Moreover, evidence continues to pour out showing that eating meat can damage one’s health.

Finally, I tried to convince myself that meat could be produced in an ethical way. But then I came across evidence to the contrary. I read Jonathan Safran Foer’s Eating Animals and learned that 99 percent of the meat consumed in the United States comes from “factory farms” – industrial operations that rely on cruel practices in order to produce meat as quickly, efficiently, and cheaply as possible.

In an age when more people across the world are entering the middle class and developing a taste for meat, the large meat companies, it seems, are struggling to keep pace with demand. As a result, it is a fantasy to imagine that it will be possible to simultaneously ramp up production and make it more humane.

In the summer of 2012, after months of research and internal strife (and watching horrific videos through slatted fingers), I altered my diet to align it with my conscience. In the end, I simply could not be part of a system that mistreats and slaughters 10 billion farm animals in the U.S. each year (that works out to 19,000 each minute) or more than 50 billion worldwide.

I learned that there are other benefits to abandoning meat as well, given the effects that meat production has on the environment and on farmers in the U.S. and around the world. But for me, the reason for my change was almost exclusively an ethical one motivated by a concern for animal welfare.

You’re probably wondering by now why I am recounting this personal experience and why it has been published on a political website: it’s because I believe that our preference for meat and our collective construction of a brutally efficient industry for producing it constitutes a moral catastrophe, and, for that reason, a political emergency as well.

Carnism: A Moral and Political Issue

In this case, the moral argument hinges on the following syllogism: It is wrong to harm or kill animals unnecessarily, and carnism involves the unnecessary harming and killing of animals; therefore, carnism is wrong.

While one can indeed make the argument that at one point in our evolutionary history as a species, carnism was necessary in order to survive, today, at this stage in our technological development, this is no longer the case. Nearly all Americans have access to life-sustaining and nutritional food that does not depend upon the killing of animals – a fact confirmed by a visit to the grocery section of any Walmart.

Given this abundance of non-animal based sustenance, our mere preference for meat is insufficient to legitimize the cruelty we pay the meat industry to inflict on billions of animals.

More basically still, some question whether it is indeed wrong to kill animals at all. This argument comes in a variety of forms, such as the belief that God gave humanity “dominion” over the animal kingdom and the philosophical argument, most famously articulated by Rene Descartes, claiming that animals are essentially machines whose incapacity for language and thought precludes the ability to consciously experience pain.

Indeed, this Cartesian argument was so persuasive within the scientific community that it was not until 2001 that the International Association for the Study of Pain (IASP) revised its definition of pain so as admit that non-linguistic beings, including infants and animals, are indeed capable of feeling pain.

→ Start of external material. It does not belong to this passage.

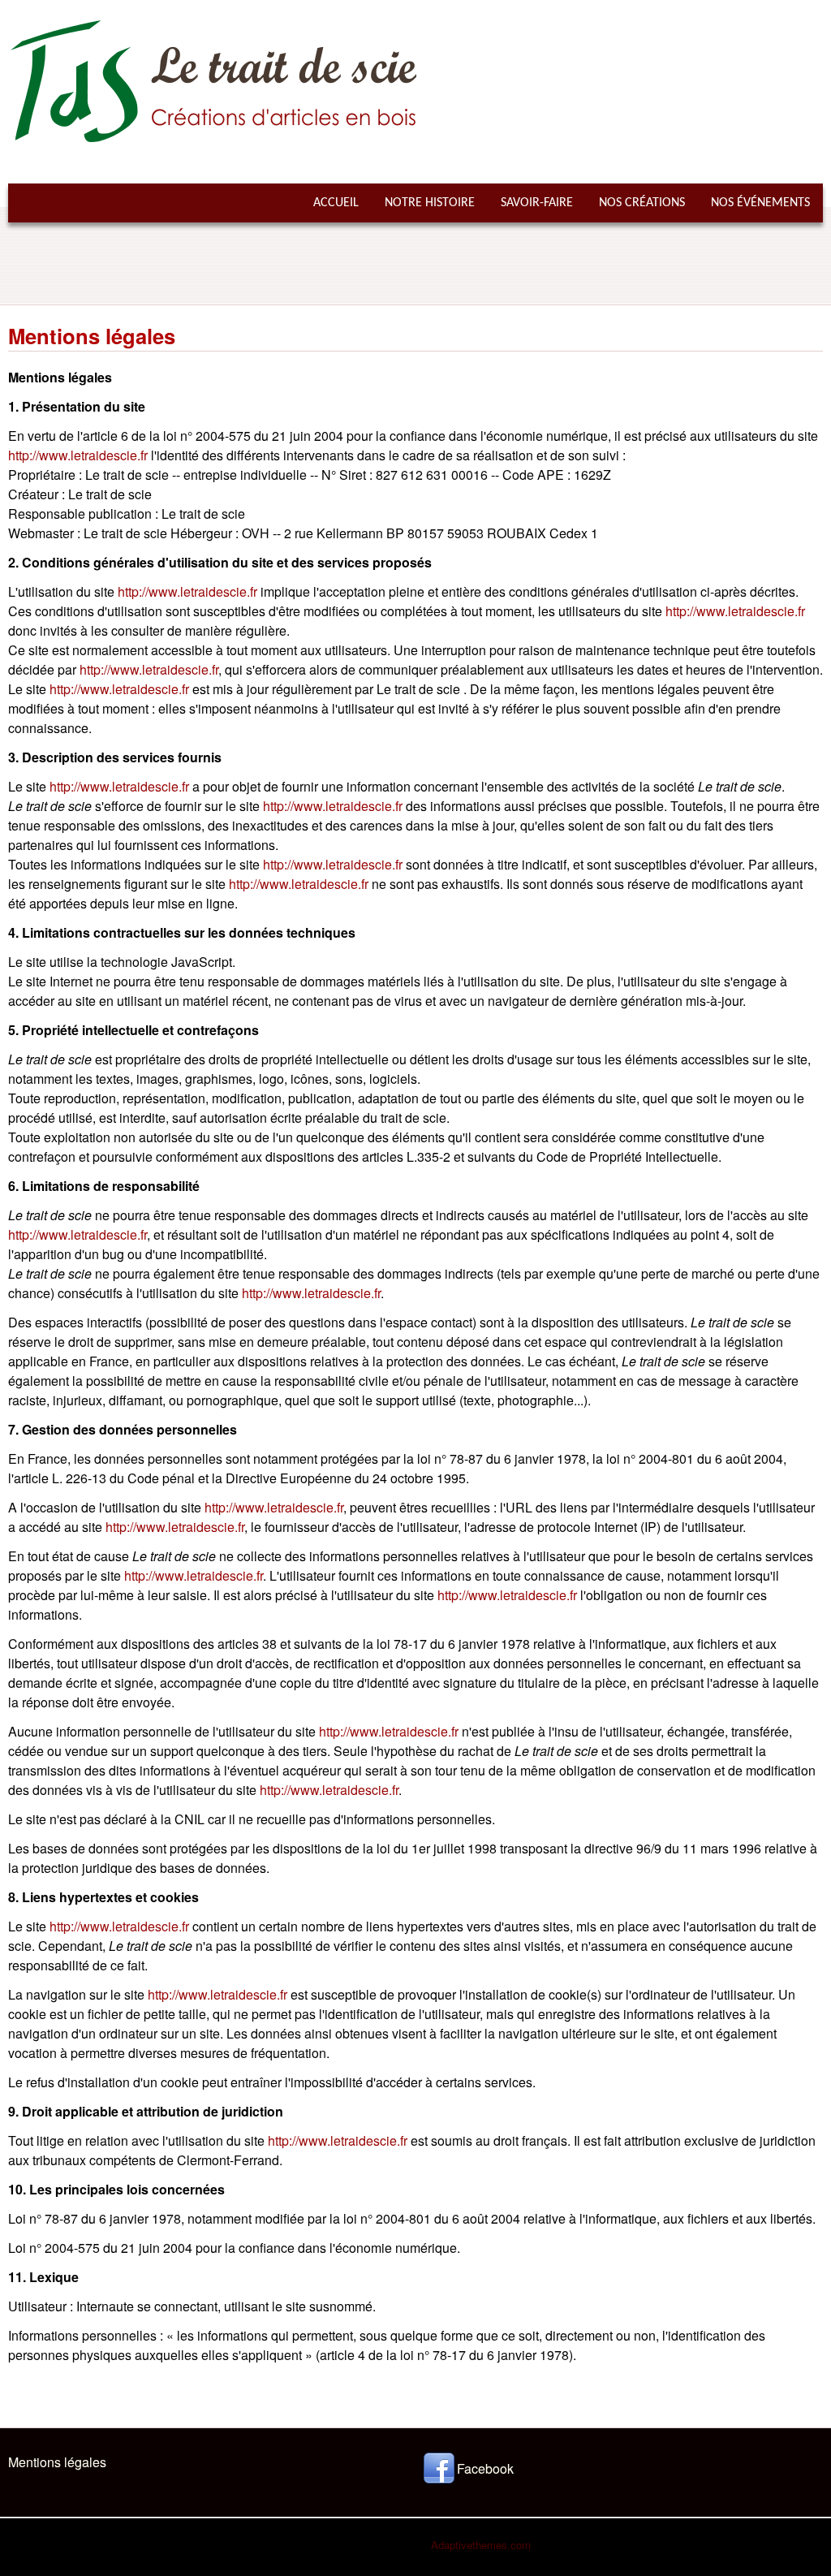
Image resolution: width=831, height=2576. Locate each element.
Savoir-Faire (537, 202)
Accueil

Yet not all philosophers followed this Cartesian line of thinking. The eighteenth-century British philosopher Jeremy Bentham wrote in his Introduction to the Principles of Morals and Legislation that, “The question is not, Can they reason? nor, Can they talk? but, Can they suffer?”

Bentham then added, “Why should the law refuse its protection to any sensitive being?…The time will come when humanity will extend its mantle over everything which breathes.”

It is this reasoning that shows carnism is a legal and political issue precisely because it is a moral issue.

This connection should not be surprising. The U.S. already has laws in place that prohibit the mistreatment of some animals, such as the neglect or abuse of pets – and this is all to the good, but such selective protection amounts to little more than the codification of our collective cognitive dissonance.

Why, for example, is a man from Nevada who kills seven dogs deemed a sociopath and sentenced to up to 28 years in prison while a man like Tyson Foods CEO Donnie Smith – who owns a network of habitually mismanaged slaughterhouses that kill millions of animals each year – is revered as “a passionate leader in his faith as well as in the corporate setting”?

Would the man from Nevada’s actions have been justified if he then went on to eat the dogs he killed?

Even though there are laws on the books that require the humane slaughter of animals such as cows and pigs, these laws are flawed not only in the sense that they legitimate carnism, but also because they do not extend a “mantle of protection” over inhumane practices that comprise meat production.

The Humane Methods of Livestock Slaughter Act, for instance, does not apply to poultry, which represents 90 percent of the meat produced in the United States. As a result, in many states, egg-laying hens are confined in tiny battery cages the size of a sheet of paper. Also, the male chicks of these egg-laying hens, since they are incapable of laying eggs themselves, are disposed of by the hundreds of millions each year in a gruesome practice known as “shredding,” in which they are dumped into macerators or “grinders” (a practice now being phased out in Germany).

Farm animals are subjected to other cruel yet legal practices. Sows often spend months in gestation crates where they are unable to move, and calves being raised for veal are kept in confined spaces to maximize the tenderness of their meat. While voters in California passed Proposition 2 to ban the use of overly confining spaces for farm animals, in most states, such practices continue because they are deemed “standard” practices (even as companies like McDonald’s and Safeway begin to stop purchasing from suppliers that use them).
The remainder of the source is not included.